## PROBLEM REQUIREMENTS:
Identify each line in the records below that contains the word "blue", and copy it.

## DATA RECORDS:
┏━━

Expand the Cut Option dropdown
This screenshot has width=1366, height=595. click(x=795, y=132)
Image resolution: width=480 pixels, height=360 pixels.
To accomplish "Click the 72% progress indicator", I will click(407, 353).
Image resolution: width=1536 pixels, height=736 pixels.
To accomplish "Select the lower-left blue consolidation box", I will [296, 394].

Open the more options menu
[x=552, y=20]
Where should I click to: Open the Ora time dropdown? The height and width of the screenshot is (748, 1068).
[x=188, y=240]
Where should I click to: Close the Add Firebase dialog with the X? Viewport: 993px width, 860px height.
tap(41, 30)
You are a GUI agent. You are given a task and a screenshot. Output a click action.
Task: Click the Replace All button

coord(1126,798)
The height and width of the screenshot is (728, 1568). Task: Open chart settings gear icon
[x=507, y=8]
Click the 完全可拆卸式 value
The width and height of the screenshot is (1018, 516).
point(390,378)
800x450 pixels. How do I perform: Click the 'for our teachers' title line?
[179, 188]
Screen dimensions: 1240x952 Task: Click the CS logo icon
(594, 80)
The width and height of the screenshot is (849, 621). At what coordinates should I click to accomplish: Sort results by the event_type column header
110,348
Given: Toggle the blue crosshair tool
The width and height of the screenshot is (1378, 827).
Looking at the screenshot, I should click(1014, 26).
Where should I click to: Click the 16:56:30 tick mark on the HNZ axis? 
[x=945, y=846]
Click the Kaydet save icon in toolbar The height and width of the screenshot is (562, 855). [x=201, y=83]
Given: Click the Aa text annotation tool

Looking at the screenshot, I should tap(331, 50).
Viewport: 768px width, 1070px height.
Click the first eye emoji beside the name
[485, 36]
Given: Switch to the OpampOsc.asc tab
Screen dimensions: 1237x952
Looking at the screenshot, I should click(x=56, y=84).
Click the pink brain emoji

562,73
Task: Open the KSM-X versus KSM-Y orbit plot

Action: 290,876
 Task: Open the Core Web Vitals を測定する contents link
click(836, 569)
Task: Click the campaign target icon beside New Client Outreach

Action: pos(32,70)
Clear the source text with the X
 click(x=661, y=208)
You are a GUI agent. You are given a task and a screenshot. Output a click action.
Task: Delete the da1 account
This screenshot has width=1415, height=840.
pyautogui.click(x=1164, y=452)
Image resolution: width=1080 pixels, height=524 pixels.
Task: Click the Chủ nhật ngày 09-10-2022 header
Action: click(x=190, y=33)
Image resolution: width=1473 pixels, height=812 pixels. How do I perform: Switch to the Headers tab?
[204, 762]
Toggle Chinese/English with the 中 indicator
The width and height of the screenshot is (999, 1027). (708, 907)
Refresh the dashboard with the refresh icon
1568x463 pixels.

┗━━

## FINISHED EXERCISE:
To accomplish "Select the lower-left blue consolidation box", I will [296, 394].
Given: Toggle the blue crosshair tool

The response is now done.